--- Start ---
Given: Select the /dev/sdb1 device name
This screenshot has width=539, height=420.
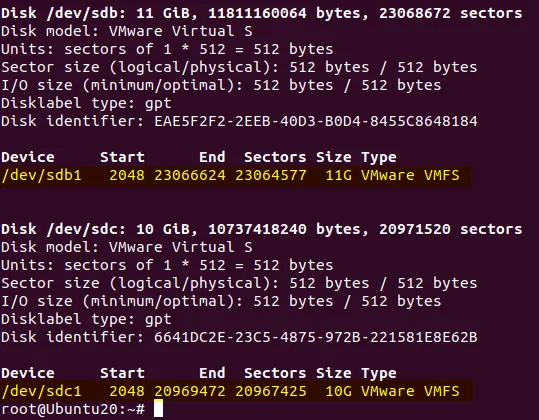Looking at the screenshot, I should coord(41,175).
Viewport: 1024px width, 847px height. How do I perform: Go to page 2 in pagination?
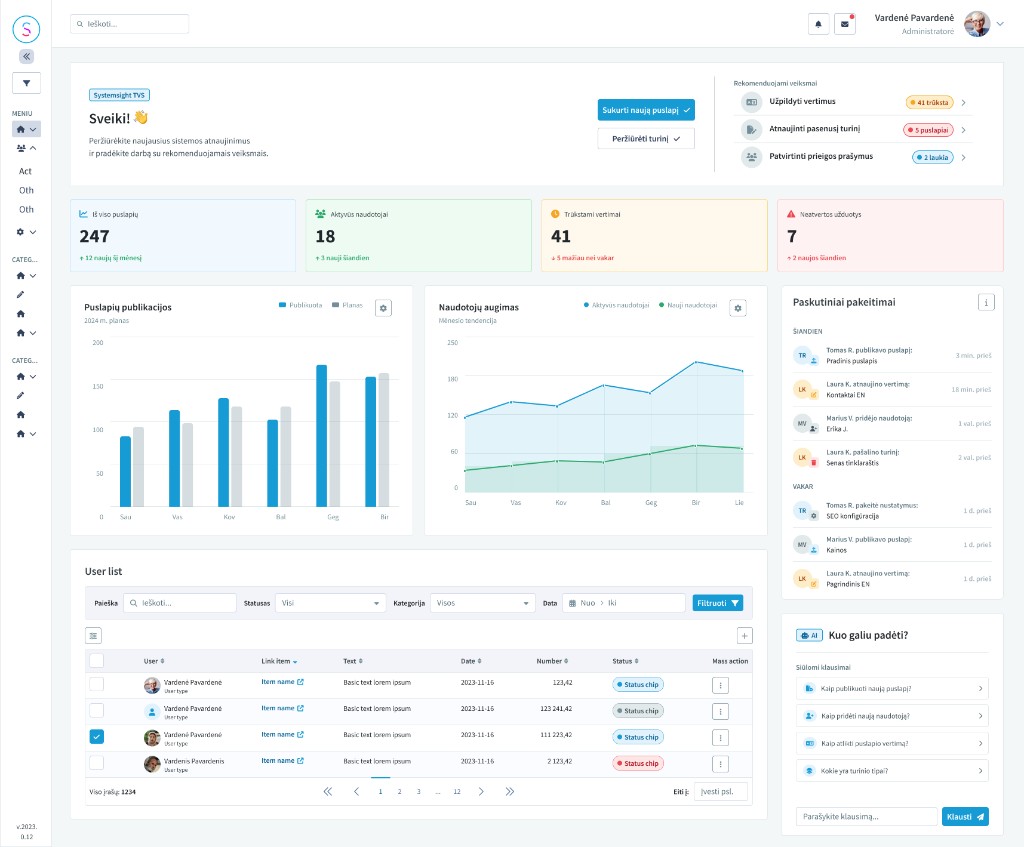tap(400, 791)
--- End ---
WORK INSTRUCTIONS:
Convert the lines above into a JSON list of strings, one string per line, skipping blank lines. Omit the pictures.

RESPONSE BELOW:
[
  "Given: Select the /dev/sdb1 device name",
  "This screenshot has width=539, height=420.",
  "Looking at the screenshot, I should coord(41,175).",
  "Viewport: 1024px width, 847px height. How do I perform: Go to page 2 in pagination?",
  "tap(400, 791)"
]